The Kansas City Chiefs' star linebacker died yesterday of cardiac arrest in a Miami hospital, two weeks after he was paralyzed from the waist down in an auto wreck near Kansas City.
Cowher was defensive coordinator of the Chiefs when Thomas broke in as a rookie from Alabama in 1989. When Cowher became head coach of the Steelers in 1992, Thomas said he'd like to follow him to Pittsburgh.
Cowher had planned to visit Thomas in the hospital next Monday and Tuesday and recently talked to him by phone.
"My wife and I just talked to him last Friday and told him ... I'm coming down to see you and told him we loved him. It's hard."
Cowher learned of Thomas' death when he returned to Three Rivers Stadium after his daily game of racquetball.
"My wife and I both have said he's probably the son we've never had. He's a guy who lived his life with a passion, everything he did. I really think that with all the things that have taken place today [in the NFL] and all the publicity of the arrests and everything else that took place, this is a good person."
"He lived his life with a passion, but he didn't have a bad bone in his body. He never hurt anybody."

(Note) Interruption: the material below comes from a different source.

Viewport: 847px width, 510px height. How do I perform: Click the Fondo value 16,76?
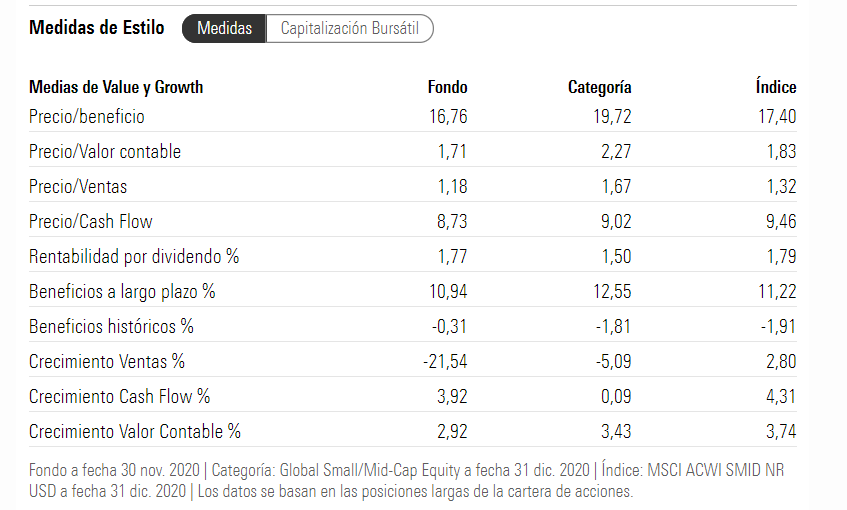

Cowher also lost his agent, Robert Fraley, in the plane crash in October that claimed the life of golfer Payne Stewart.
"To me, if anything you learn, tell the people who mean something to you how much you love them every day. Don't take anything for granted. Derrick Thomas will be missed, but he's a guy who touched a lot of people in so many positive ways, and that's how he should be remembered."